[EMAIL PROTECTED] wrote:
Well I'll continue doing it, as I'm really into the docbook format now, it's just so clean!What do people think about this?
first look is good, some differences, but I have to look deeper into that. (comparing echo-css with subant)
Is eeeeee like a soft grey?
yep. RGB 000000=black FFFFFF=white
The generated docs are generated from the xdocs right?
no. Java-Sources --XDoclet--> HTML First shot of autogenerating the manual from the sources (somewhere in the proposal section)

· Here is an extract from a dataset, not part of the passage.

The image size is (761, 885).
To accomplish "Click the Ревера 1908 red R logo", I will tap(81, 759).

As an aside, I'm converting the current html in docs/manual to docbook format, (copying them, renaming them as foo.xml and then replacing all the damn tags),
Lot of work - but with a future?
Ok, XDoclet would indeed rock to extract documentation from inside the source. Forrest, sorry I thought that was for websites (sort of like velocity), but I haven't studied it properly.I dont want to keep you doing that (it seems that you like doing that :) but we should port that to a more solid base. Which means: supported by the Ant team. ATM the manual is written in HTML. Our vision is writing the manual inside the java sources and generate the "readable" form via XDoclet. One of the ideas was *.java --XDoclet--> *.xml --Forrest--> *.html, *.pdf and let Forrest do creating a complete Ant manual as one pdf file using its aggregate facility.

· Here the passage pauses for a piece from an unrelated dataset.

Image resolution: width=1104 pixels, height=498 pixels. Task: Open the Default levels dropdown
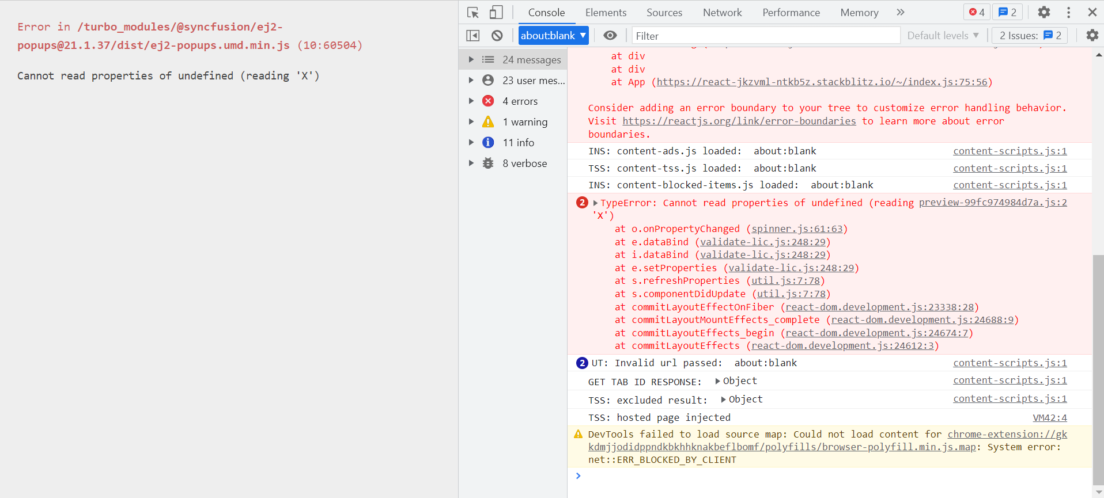click(943, 36)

When I've finished (and it's not as manual as it would first appear, although I could do with a transform html tables into docbook tabels script), the manual will be entirely in xml which can then be converted with a style task into html, pdf (via fop) or whatever.
I'm fixing them as I transfer the html to xml, but I'm not fixing the original html (doh!)
and I'm finding more than a few unclosed tags, spelling mistakes etc.